• _WHAT IS EXPECTED_
Find the word "Templates" in the data. Return every line where it appears.

• _SUPPLIED ENTRIES_
....................

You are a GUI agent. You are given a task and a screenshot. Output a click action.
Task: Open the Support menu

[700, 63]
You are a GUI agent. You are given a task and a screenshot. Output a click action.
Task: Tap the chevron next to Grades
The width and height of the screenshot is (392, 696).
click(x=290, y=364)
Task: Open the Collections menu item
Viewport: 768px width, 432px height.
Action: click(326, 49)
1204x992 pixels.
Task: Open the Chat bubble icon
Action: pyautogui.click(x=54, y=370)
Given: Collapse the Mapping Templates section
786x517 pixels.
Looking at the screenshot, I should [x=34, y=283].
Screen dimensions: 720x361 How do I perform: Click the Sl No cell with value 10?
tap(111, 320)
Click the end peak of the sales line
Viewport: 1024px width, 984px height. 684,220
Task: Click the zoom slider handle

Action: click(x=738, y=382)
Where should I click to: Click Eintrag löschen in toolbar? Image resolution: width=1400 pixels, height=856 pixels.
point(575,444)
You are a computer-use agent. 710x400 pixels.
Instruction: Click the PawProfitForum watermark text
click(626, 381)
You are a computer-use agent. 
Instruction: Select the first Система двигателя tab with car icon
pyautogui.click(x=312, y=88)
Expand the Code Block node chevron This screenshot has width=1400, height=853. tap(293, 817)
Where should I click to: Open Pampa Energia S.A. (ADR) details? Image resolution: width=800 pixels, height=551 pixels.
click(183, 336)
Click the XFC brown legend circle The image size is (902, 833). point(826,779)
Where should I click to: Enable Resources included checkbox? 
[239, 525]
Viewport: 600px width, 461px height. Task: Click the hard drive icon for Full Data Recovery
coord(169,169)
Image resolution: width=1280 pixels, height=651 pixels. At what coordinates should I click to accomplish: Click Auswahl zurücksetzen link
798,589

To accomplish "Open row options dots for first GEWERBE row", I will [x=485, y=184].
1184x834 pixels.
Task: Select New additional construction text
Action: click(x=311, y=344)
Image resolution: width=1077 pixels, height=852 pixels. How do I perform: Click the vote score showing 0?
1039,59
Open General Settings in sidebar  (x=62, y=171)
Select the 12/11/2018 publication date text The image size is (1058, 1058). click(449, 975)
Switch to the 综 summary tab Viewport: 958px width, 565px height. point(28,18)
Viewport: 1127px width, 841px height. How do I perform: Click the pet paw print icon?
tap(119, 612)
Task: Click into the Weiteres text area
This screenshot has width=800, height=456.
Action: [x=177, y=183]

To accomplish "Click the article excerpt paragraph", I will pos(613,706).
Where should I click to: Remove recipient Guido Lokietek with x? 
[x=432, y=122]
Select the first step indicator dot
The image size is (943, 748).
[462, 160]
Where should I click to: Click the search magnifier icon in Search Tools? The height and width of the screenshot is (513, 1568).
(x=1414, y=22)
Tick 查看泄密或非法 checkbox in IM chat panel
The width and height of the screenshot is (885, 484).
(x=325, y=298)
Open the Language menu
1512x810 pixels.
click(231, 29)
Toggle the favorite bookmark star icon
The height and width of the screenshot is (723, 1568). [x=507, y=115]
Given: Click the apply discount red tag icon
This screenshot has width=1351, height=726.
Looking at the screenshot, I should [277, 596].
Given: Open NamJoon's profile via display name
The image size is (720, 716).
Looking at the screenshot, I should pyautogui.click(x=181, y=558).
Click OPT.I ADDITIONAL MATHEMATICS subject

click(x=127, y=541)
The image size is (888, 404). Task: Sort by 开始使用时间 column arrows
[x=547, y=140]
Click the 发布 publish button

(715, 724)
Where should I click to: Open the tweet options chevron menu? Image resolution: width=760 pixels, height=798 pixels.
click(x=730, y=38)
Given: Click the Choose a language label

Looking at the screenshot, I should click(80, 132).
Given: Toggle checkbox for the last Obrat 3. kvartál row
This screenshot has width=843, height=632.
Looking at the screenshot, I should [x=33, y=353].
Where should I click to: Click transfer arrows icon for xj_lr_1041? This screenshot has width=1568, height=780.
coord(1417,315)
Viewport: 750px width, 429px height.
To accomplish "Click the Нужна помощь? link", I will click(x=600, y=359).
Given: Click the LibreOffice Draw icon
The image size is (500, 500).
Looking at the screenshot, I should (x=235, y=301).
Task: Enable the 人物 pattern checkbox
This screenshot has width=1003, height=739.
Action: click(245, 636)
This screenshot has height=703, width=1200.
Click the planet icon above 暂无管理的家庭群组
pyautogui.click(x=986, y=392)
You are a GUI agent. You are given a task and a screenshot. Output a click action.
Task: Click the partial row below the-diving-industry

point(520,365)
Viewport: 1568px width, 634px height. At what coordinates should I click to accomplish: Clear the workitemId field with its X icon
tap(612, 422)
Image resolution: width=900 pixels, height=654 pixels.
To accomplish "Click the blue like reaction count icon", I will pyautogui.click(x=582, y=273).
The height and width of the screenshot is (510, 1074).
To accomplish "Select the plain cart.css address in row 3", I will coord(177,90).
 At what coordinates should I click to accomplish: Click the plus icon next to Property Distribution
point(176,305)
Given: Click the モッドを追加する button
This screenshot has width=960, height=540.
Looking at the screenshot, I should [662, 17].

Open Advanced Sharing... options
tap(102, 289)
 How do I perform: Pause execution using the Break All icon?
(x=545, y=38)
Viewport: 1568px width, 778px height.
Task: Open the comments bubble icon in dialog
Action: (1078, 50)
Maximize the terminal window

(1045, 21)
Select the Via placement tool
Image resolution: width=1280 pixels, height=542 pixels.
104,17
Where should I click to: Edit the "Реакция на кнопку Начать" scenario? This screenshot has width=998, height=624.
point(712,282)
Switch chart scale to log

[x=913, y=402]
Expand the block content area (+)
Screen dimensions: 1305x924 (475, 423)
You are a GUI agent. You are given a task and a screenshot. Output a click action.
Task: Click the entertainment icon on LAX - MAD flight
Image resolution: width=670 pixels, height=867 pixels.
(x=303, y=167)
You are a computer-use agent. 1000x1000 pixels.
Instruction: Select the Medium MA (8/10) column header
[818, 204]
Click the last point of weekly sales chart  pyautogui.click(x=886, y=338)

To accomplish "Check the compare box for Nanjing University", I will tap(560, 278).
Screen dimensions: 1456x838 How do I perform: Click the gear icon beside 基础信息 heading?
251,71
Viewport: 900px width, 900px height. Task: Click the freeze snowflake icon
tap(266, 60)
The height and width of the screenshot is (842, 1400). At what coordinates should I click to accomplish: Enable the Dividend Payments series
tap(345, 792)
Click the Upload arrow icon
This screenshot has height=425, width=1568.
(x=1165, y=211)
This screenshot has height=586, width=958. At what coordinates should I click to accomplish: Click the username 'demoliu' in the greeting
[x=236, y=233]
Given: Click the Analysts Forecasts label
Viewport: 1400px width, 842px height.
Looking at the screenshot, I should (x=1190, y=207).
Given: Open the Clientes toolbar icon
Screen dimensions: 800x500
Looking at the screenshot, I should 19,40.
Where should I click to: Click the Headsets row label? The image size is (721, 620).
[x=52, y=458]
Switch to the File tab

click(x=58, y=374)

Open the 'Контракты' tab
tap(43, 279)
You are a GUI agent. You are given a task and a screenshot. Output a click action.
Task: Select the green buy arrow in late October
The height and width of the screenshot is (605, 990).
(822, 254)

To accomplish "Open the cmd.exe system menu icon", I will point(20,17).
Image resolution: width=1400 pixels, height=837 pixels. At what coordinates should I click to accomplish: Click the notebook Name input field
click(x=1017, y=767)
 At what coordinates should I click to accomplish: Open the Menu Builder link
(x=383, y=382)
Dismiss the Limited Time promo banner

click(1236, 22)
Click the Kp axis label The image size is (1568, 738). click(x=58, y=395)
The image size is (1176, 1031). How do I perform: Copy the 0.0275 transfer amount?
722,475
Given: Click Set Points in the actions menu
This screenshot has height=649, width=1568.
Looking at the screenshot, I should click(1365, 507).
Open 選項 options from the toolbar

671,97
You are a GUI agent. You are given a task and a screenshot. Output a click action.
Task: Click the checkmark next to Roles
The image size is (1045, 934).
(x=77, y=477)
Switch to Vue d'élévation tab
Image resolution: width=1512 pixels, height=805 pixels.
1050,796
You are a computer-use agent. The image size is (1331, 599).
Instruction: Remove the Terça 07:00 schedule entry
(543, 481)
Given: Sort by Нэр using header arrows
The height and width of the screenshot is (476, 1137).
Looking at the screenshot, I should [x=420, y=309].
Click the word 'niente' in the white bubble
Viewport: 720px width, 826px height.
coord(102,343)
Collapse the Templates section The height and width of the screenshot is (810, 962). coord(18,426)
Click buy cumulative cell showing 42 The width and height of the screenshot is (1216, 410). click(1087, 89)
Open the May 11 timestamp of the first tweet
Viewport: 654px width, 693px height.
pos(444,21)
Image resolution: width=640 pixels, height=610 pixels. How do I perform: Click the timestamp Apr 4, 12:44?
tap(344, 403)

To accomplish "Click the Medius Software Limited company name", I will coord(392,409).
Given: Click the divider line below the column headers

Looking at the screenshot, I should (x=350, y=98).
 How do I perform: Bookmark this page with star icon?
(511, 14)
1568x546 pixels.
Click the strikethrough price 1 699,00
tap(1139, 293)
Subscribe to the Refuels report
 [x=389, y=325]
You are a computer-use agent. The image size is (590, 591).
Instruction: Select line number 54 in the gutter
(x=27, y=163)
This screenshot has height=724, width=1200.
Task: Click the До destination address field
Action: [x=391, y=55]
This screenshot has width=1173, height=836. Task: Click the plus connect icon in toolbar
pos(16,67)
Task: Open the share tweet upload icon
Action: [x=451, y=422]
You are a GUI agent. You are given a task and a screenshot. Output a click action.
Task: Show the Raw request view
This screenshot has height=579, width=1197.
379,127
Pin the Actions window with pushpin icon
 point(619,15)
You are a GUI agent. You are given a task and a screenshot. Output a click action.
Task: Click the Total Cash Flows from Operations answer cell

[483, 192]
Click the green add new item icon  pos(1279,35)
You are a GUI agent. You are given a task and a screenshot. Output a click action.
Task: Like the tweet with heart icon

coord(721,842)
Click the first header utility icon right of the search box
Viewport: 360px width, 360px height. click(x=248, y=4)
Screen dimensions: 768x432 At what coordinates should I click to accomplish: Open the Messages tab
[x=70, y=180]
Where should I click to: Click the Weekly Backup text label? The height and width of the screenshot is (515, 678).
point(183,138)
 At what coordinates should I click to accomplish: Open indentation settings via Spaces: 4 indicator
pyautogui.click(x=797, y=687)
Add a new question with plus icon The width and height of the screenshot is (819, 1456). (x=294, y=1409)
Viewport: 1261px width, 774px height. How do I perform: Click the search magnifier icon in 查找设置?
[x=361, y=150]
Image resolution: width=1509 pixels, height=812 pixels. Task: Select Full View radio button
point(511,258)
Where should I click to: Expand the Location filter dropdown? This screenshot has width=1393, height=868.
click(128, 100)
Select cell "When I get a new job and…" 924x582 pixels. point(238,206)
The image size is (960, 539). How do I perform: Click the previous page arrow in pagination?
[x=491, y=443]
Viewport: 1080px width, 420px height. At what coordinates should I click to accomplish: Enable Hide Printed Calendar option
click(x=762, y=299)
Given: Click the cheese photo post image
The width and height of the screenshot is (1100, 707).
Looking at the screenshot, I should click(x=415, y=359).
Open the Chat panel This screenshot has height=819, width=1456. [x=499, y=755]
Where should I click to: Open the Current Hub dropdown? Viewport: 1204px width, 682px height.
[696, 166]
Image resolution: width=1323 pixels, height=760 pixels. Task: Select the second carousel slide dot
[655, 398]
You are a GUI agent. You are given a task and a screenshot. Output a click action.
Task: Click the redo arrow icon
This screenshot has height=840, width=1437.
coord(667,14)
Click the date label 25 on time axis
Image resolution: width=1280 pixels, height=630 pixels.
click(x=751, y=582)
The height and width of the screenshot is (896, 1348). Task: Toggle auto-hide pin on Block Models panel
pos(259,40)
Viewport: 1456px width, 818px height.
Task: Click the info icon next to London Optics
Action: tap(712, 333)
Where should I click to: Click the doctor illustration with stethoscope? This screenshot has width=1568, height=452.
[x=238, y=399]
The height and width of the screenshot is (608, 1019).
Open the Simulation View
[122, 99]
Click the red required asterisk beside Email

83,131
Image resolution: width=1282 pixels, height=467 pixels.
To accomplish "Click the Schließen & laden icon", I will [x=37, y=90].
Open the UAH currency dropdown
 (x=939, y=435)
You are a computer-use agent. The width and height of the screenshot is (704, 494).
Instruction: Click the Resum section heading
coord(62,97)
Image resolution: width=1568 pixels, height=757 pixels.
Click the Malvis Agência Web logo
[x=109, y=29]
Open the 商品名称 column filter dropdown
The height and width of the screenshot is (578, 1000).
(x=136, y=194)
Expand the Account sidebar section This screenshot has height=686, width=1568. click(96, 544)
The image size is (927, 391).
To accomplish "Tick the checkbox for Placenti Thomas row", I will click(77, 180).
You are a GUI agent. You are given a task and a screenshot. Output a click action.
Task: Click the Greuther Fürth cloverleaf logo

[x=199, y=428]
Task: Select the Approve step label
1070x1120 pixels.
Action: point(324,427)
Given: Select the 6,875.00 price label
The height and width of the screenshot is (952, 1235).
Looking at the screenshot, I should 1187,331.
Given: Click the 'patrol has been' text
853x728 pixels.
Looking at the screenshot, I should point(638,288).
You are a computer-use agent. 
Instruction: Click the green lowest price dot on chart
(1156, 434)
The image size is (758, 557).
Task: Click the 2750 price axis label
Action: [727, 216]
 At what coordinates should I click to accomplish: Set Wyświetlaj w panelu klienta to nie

....................

• _FINAL ANSWER_
Given: Collapse the Mapping Templates section
Collapse the Templates section The height and width of the screenshot is (810, 962). coord(18,426)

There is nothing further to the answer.